Na sua adega, vai acumulando dezenas de vinhos experimentais de Alvarinho, provenientes de inúmeras vinhas e parcelas, e cujos resultados vai querer partilhar, por considerar que são um património da região. Um dos seus projectos é criar na Casa da Torre, palacete do século XV que tem vindo a recuperar, bem como as vinhas da quinta, um centro de experimentação do Alvarinho e dar a conhecer todo o trabalho de experimentação e investigação que tem feito ao longo destes 20 anos.
Mas não é só o Alvarinho que concentra as suas atenções. Anselmo tem investido igualmente na casta Loureiro, que acredita poder vir a ser um caso sério na região, principalmente quando a viticultura no vale do Lima estiver mais afinada (vinhos como o seu Private Loureiro ou os Quinta do Ameal estão aí para o provar). E também na recuperação dos vinhos tintos que, no século XV, muito antes dos brancos, fizeram a fama de Monção. Tintos à base da casta Alvarelhão, deliciosamente aromáticos, frutados e cheios de frescura. Por serem abertos de cor, eram conhecidos como parduscos. E foi com este nome que os recriou, abrindo novos caminhos para os tintos da região. Prove-se o seu Pardusco Private 2015 e as referências vão directamente para os delicados Pinot da Borgonha.

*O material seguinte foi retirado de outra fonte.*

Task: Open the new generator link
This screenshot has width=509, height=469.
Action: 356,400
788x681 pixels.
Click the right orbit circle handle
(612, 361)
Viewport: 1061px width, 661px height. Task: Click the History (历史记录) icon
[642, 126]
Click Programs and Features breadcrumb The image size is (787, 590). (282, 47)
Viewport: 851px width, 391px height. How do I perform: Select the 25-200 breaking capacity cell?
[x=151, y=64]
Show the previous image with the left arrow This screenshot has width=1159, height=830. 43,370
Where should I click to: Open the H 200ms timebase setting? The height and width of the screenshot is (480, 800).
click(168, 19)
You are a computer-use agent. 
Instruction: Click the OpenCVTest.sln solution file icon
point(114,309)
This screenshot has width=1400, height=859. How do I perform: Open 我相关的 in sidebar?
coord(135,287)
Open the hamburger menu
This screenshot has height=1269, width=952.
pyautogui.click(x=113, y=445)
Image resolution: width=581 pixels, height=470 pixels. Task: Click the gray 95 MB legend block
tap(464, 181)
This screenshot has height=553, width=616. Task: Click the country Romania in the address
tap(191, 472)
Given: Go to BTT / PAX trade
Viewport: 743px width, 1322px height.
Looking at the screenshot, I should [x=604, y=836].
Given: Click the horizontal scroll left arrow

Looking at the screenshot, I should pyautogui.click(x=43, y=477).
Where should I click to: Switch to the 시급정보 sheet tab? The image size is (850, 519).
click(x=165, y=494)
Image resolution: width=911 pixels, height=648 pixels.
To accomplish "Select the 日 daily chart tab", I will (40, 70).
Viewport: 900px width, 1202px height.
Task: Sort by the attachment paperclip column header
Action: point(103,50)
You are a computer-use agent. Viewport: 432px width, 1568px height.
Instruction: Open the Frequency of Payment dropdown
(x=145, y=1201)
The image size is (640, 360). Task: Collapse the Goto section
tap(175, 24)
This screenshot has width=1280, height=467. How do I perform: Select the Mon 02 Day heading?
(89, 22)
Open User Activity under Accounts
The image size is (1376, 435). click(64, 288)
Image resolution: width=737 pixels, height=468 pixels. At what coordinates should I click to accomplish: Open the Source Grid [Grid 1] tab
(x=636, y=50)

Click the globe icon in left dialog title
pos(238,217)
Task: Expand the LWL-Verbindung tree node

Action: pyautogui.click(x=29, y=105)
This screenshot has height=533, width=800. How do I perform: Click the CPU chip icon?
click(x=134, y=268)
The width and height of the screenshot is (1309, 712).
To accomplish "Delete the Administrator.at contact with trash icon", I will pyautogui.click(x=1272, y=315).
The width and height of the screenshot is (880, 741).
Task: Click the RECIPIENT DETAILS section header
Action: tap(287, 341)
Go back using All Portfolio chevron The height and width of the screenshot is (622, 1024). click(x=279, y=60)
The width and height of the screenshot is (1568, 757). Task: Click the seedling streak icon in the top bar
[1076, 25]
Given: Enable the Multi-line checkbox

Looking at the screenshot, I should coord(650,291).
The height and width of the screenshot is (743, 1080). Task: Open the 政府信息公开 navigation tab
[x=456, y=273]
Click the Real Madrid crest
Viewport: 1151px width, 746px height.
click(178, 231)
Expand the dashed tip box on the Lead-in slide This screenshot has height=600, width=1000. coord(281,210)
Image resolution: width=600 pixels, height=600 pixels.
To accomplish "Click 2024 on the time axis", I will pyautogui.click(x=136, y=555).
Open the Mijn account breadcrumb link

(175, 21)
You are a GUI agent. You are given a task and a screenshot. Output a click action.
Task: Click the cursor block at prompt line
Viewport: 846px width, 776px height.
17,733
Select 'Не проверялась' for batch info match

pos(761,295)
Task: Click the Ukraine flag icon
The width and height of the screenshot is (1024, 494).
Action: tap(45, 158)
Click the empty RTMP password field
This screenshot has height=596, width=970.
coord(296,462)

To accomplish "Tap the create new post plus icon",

Mais do que enólogo e viticultor de referência, Anselmo Mendes é hoje uma marca, vincada nos rótulos com a sua assinatura. Ao assinalar os 20 anos da sua marca, a modéstia leva-o a dizer que tem estado no sítio certo e na hora certa. “Apanhámos a grande revolução do vinho português”, diz, como se não fosse ele próprio um dos grandes fautores dessa revolução. Daí que o título de “o senhor Alvarinho” comece a ficar curto para tanta obra.